** STATED EXERCISE 1 **
According to the passage on qiyas, why do the Hanafis not treat the first two varieties of qiyas as qiyas proper? Answer in one to three sentences.
** STATED EXERCISE 2 **
Continue the passage on qiyas from the point where it stops.

** SELECTION **
· · ·
The Shafi'is extend the same ruling by analogy to a container which is licked by swine. The Hanafis, however, do not allow this Hadith in the first place.[57. Muslim, Sahih Muslim, p. 41, Hadith no. 119; Ibn Hazm, Ihkam, VII, 54-55; Abu Zahrah, Usul, p.195-196. Zuhayr, Usul, IV, p. 44.]
c) 'Analogy of the Inferior' (qiyas al-adna). The effective cause in this form of qiyas is less clearly effective in the new case than the original case. Hence it is not quite so obvious whether the new case falls under the same ruling which applies to the original case. For example, the rules of riba, prohibit the exchange of wheat and of other specified commodities unless the two amounts are equal and delivery is immediate. By analogy this rule is extended to apples, since both wheat and apples are edible (according to Shafi'i) and measurable (according to Hanafi) jurists. But the `illah of this qiyas is weaker in regard to apples which, unlike wheat, are not a staple food. [57. Muslim, Sahih Muslim, p. 41, Hadith no. 119; Ibn Hazm, Ihkam, VII, 54-55; Abu Zahrah, Usul, p.195-196. Zuhayr, Usul, IV, p. 44.]
This type of qiyas is unanimously accepted as qiyas proper, but, as earlier stated, the Hanafis and some Zahiris consider the first two varieties to fall within the meaning of the text. It would appear that the Hanafis apply the term 'qiyas' only to that type of deduction which involves a measure of ijtihad. The first two varieties are too direct for the Hanafis to be considered as instances of qiyas.[58. Zuhayr, Usul, IV, 44-45; Nour, 'Qiyas', 24-45.]
Qiyas has been further divided into two types, namely 'obvious analogy' (qiyas jali) and `hidden analogy' (qiyas khafi). This is mainly a Hanafi division. In the former, the equation between the asl and far` is obvious and the discrepancy between them is removed by clear evidence. An example of this is the equation the ulema have drawn between the male and the female slave with regard to the rules of manumission. Thus if two person, jointly own a slave and one of them sets the slave free to the extent of his own share, it is the duty of the Imam to pay the other part-owner his share and release the slave. This ruling is explicit regarding the male slave, but by an `obvious analogy' the same rule is applied to the female slave. The discrepancy of gender in this case is of no consequence in regard to their manumission.[59. Shawkani, Irshad, 222; Ibn Qayyim, I'lam, I, 178; Zuhayr, Usul, IV, 45.]
The 'hidden analogy' (qiyas khafi) differs from the 'obvious' variety in that the removal of discrepancy between the asl and the far` is by means of a probability (zann). Shawkani illustrates this with a reference to the two varieties of wine, namely nabidh, and khamr. The former is obtained from dates and the latter from grapes. The rule of prohibition is analogically extended to nabidh despite some discrepancy that might exist between the two.[60. Shawkani, Irshad, 222; Ibn Qayyim, I'lam, I, 178; Zuhayr, Usul, IV, 45.] Another example of qiyas khafi is the extension, by the majority of ulema (excepting the Hanafis), of the prescribed penalty of zina to sodomy, despite a measure of discrepancy that is known to exist between the two cases. And finally, the foregoing analysis would suggest that qiyas khafi and qiyas al-adna are substantially concurrent.
· · ·
** PROVIDED RECORDS **

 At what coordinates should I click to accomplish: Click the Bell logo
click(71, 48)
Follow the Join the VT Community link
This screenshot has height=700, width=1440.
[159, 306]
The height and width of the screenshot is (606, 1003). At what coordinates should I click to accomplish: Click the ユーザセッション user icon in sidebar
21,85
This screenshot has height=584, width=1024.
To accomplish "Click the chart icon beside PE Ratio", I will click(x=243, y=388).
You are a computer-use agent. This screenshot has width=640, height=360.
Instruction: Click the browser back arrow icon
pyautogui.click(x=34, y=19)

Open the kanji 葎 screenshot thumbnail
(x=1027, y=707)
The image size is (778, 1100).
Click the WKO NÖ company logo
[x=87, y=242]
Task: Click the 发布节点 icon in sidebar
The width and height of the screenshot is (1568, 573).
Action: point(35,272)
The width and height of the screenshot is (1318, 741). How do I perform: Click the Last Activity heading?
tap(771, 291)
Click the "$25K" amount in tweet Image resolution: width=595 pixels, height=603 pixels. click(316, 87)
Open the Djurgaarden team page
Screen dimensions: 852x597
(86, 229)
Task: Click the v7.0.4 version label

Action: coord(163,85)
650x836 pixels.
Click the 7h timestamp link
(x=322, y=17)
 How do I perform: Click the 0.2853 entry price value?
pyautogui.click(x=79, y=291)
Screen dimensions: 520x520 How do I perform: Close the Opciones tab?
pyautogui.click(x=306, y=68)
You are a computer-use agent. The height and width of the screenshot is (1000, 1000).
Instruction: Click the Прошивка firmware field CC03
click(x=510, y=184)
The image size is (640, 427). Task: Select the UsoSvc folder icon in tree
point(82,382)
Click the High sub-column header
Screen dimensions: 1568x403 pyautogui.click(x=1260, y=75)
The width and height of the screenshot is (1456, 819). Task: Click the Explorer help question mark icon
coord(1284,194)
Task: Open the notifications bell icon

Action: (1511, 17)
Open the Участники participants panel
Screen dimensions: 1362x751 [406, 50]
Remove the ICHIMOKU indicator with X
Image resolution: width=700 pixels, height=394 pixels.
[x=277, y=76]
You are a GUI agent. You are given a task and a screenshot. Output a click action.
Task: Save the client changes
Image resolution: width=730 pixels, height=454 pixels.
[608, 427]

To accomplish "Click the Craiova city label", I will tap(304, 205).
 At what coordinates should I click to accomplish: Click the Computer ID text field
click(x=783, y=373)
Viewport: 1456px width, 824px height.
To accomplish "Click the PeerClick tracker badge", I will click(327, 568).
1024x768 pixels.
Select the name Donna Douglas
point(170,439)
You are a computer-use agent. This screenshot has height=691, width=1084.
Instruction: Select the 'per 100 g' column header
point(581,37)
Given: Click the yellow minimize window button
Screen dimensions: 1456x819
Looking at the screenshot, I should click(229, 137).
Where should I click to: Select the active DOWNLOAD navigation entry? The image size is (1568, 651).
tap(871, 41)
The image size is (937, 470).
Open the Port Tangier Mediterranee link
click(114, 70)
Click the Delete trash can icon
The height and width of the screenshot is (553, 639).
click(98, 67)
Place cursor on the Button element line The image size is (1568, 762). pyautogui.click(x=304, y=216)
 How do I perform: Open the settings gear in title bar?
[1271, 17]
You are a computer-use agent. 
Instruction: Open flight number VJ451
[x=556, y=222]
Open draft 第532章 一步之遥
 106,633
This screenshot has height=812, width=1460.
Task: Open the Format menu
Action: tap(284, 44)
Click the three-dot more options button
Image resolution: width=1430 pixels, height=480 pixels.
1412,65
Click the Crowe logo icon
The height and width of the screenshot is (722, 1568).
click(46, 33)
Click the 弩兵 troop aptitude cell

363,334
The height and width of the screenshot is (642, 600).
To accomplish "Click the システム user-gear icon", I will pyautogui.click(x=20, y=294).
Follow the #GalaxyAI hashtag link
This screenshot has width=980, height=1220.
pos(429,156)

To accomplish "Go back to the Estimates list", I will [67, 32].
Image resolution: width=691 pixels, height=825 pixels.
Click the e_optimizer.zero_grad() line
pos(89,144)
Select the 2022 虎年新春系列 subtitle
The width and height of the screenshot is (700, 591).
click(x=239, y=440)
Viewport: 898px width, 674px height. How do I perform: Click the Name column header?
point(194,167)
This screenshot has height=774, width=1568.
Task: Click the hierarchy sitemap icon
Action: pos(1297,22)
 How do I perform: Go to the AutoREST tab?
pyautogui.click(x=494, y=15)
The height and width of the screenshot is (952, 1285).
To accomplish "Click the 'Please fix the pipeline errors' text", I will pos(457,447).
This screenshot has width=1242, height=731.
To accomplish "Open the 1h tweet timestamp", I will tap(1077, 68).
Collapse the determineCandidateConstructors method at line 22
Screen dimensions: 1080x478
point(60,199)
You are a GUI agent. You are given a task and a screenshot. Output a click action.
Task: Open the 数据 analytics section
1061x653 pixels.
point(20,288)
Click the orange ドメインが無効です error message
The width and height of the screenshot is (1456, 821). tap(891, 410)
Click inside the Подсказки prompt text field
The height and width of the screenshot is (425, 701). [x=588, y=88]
· · ·
** ANSWER 1 **
The Hanafis seem to use the term "qiyas" only for deductions that involve a measure of ijtihad. The first two varieties are too direct to meet that standard, so the Hanafis count them as falling within the meaning of the text.

** ANSWER 2 **
Proof (Hujjiyyah) of Qiyas
Notwithstanding the absence of a clear authority for qiyas in the Qur'an, the ulema of the four Sunni schools and the Zaydi Shi'ah have validated qiyas and have quoted several Qur'anic passages in support of their views. Thus, a reference is made to sura al-Nisa' (4:59) which reads, in an address to the believers: `should you dispute over something, refer it to God and to the Messenger, if you do believe in God'.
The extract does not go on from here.